As financial services increasingly go digital, finding innovative ways to leverage new kinds of data and tools is fast becoming a necessity for financial service providers, both to remain competitive in traditional markets and to tap into vast new markets.
This report, which is based on interviews with banks, fintechs, and other actors, examines how new types of data and analytics tools are being used in the financial sector to reach underserved markets. The aim is to take stock of how the data landscape is evolving, to describe new types of data tools, and to assess how firms are innovating around data, and where they have experienced setbacks. As this report will discuss, there are many internal and external challenges that providers must address for the promise of new data to be fully realized. From getting the right culture and technical talent in place to engaging with regulators and partners on data sharing and management, there are numerous obstacles to negotiate in capitalizing on the explosion of new data to reach underserved markets with new commercially viable solutions.

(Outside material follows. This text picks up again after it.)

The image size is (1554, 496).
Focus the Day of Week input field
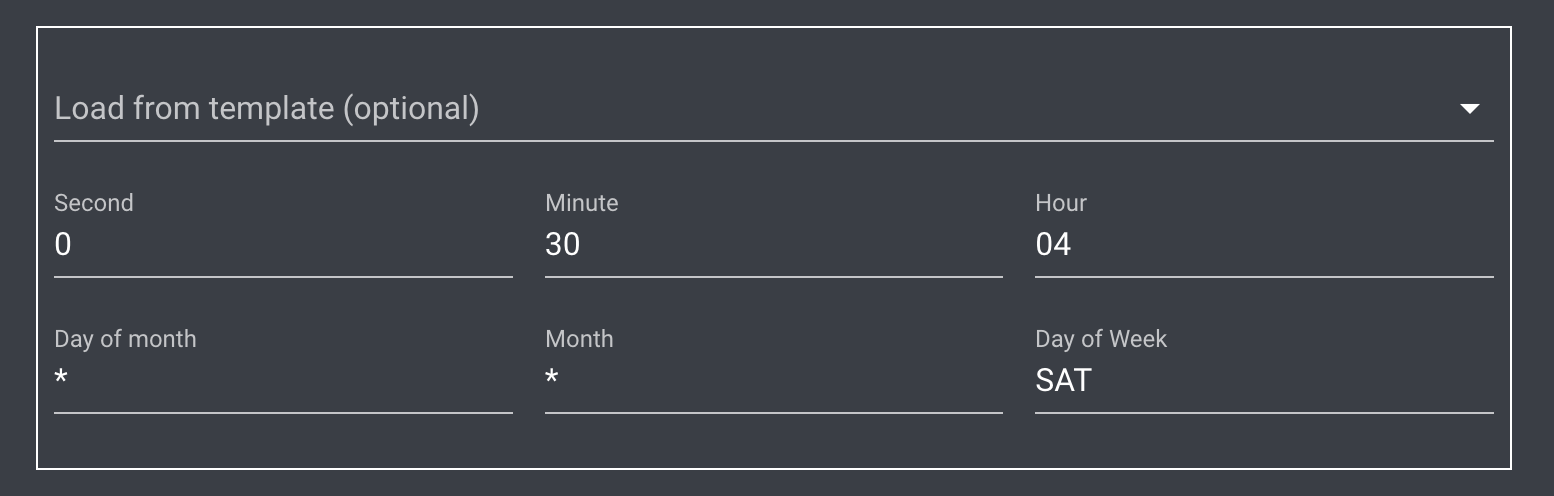pos(1263,381)

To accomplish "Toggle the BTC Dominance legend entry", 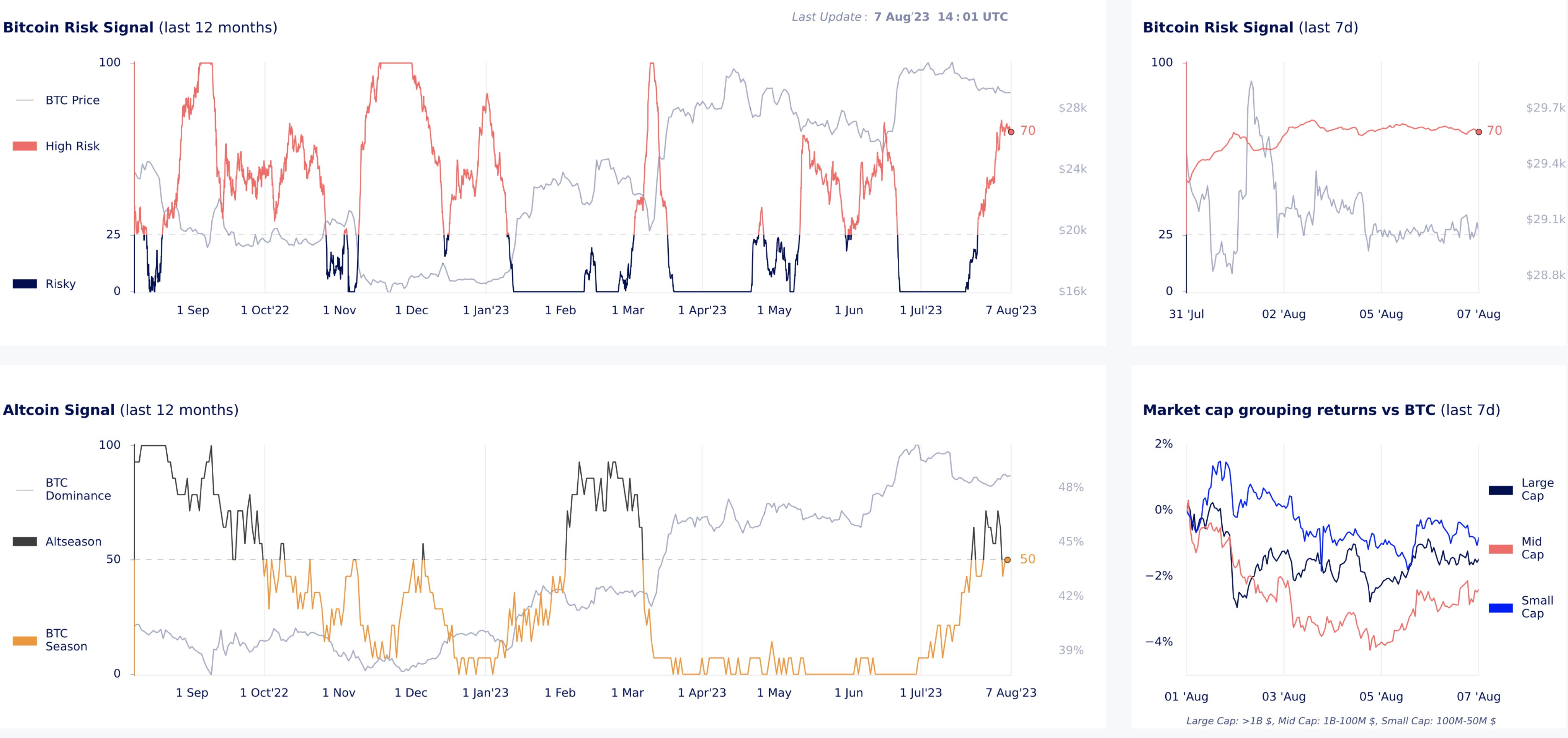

There are too many contingencies to prescribe a “one-size-fits-all” solution. Instead, it is an effort to shed light on the potential of data to improve financial services for the underserved. While underserved markets may not be as lucrative as more developed markets today, they represent a great opportunity for mainstream financial institutions: they are unsaturated and likely to represent a much larger share of growth in the years ahead. But along with the influx of new types of data and tools also come new kinds of competitive threats. The traditional boundaries separating players in adjacent industries are blurring, and the future market for financial services is up for grabs. Mainstream providers must therefore accelerate their efforts to confront these challenges and future-proof themselves for what the data revolution has in store.